Task |
A faithful copy of the whole listing is required, with nothing left out.
>>>
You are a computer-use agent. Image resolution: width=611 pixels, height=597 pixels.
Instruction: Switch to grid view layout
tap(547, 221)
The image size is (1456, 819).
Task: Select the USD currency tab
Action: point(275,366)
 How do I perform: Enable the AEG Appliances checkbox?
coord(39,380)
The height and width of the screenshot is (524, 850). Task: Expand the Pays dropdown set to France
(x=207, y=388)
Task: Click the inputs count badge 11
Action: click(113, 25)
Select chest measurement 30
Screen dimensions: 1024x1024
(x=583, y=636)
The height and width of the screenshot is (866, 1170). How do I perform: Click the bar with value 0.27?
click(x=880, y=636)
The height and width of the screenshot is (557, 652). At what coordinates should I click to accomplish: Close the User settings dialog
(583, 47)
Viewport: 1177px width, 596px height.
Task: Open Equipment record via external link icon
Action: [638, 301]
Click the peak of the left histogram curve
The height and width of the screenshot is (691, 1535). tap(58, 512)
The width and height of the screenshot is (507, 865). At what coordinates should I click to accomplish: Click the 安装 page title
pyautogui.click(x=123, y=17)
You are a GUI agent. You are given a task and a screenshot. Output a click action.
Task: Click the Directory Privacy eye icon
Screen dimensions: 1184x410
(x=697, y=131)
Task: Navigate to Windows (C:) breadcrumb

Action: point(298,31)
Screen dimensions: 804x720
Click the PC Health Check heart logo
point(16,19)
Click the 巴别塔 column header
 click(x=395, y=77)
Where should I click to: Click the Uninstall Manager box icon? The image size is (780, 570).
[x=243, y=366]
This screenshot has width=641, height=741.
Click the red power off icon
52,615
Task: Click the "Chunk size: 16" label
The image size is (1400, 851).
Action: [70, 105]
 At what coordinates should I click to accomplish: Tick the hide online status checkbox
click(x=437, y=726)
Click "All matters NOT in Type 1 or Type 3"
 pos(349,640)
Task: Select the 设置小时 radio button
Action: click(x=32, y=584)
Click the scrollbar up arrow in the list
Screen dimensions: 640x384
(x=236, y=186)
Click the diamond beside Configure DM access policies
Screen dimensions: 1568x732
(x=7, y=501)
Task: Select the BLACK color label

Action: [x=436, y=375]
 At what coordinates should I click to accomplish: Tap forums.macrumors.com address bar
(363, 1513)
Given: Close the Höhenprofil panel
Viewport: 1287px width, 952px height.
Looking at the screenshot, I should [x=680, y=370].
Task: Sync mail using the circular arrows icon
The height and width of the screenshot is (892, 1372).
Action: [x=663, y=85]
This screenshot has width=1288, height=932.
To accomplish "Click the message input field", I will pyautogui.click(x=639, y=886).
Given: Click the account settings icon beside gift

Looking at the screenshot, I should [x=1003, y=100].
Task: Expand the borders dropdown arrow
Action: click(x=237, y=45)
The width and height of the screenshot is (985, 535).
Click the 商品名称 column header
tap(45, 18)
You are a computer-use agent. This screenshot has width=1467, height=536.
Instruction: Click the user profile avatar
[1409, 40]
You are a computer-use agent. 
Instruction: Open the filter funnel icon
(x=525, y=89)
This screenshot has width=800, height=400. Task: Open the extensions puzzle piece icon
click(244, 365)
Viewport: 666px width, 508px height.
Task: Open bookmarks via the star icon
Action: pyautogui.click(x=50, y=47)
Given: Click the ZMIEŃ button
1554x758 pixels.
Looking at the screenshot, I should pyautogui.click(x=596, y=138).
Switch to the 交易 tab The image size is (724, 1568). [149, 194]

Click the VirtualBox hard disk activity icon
<<<
Result |
You are a computer-use agent. Image resolution: width=611 pixels, height=597 pixels.
Instruction: Switch to grid view layout
tap(547, 221)
The image size is (1456, 819).
Task: Select the USD currency tab
Action: point(275,366)
 How do I perform: Enable the AEG Appliances checkbox?
coord(39,380)
The height and width of the screenshot is (524, 850). Task: Expand the Pays dropdown set to France
(x=207, y=388)
Task: Click the inputs count badge 11
Action: click(113, 25)
Select chest measurement 30
Screen dimensions: 1024x1024
(x=583, y=636)
The height and width of the screenshot is (866, 1170). How do I perform: Click the bar with value 0.27?
click(x=880, y=636)
The height and width of the screenshot is (557, 652). At what coordinates should I click to accomplish: Close the User settings dialog
(583, 47)
Viewport: 1177px width, 596px height.
Task: Open Equipment record via external link icon
Action: [638, 301]
Click the peak of the left histogram curve
The height and width of the screenshot is (691, 1535). tap(58, 512)
The width and height of the screenshot is (507, 865). At what coordinates should I click to accomplish: Click the 安装 page title
pyautogui.click(x=123, y=17)
You are a GUI agent. You are given a task and a screenshot. Output a click action.
Task: Click the Directory Privacy eye icon
Screen dimensions: 1184x410
(x=697, y=131)
Task: Navigate to Windows (C:) breadcrumb

Action: point(298,31)
Screen dimensions: 804x720
Click the PC Health Check heart logo
point(16,19)
Click the 巴别塔 column header
 click(x=395, y=77)
Where should I click to: Click the Uninstall Manager box icon? The image size is (780, 570).
[x=243, y=366]
This screenshot has width=641, height=741.
Click the red power off icon
52,615
Task: Click the "Chunk size: 16" label
The image size is (1400, 851).
Action: [70, 105]
 At what coordinates should I click to accomplish: Tick the hide online status checkbox
click(x=437, y=726)
Click "All matters NOT in Type 1 or Type 3"
 pos(349,640)
Task: Select the 设置小时 radio button
Action: click(x=32, y=584)
Click the scrollbar up arrow in the list
Screen dimensions: 640x384
(x=236, y=186)
Click the diamond beside Configure DM access policies
Screen dimensions: 1568x732
(x=7, y=501)
Task: Select the BLACK color label

Action: [x=436, y=375]
 At what coordinates should I click to accomplish: Tap forums.macrumors.com address bar
(363, 1513)
Given: Close the Höhenprofil panel
Viewport: 1287px width, 952px height.
Looking at the screenshot, I should [x=680, y=370].
Task: Sync mail using the circular arrows icon
The height and width of the screenshot is (892, 1372).
Action: [x=663, y=85]
This screenshot has width=1288, height=932.
To accomplish "Click the message input field", I will pyautogui.click(x=639, y=886).
Given: Click the account settings icon beside gift

Looking at the screenshot, I should [x=1003, y=100].
Task: Expand the borders dropdown arrow
Action: click(x=237, y=45)
The width and height of the screenshot is (985, 535).
Click the 商品名称 column header
tap(45, 18)
You are a computer-use agent. This screenshot has width=1467, height=536.
Instruction: Click the user profile avatar
[1409, 40]
You are a computer-use agent. 
Instruction: Open the filter funnel icon
(x=525, y=89)
This screenshot has width=800, height=400. Task: Open the extensions puzzle piece icon
click(244, 365)
Viewport: 666px width, 508px height.
Task: Open bookmarks via the star icon
Action: pyautogui.click(x=50, y=47)
Given: Click the ZMIEŃ button
1554x758 pixels.
Looking at the screenshot, I should pyautogui.click(x=596, y=138).
Switch to the 交易 tab The image size is (724, 1568). [149, 194]

Click the VirtualBox hard disk activity icon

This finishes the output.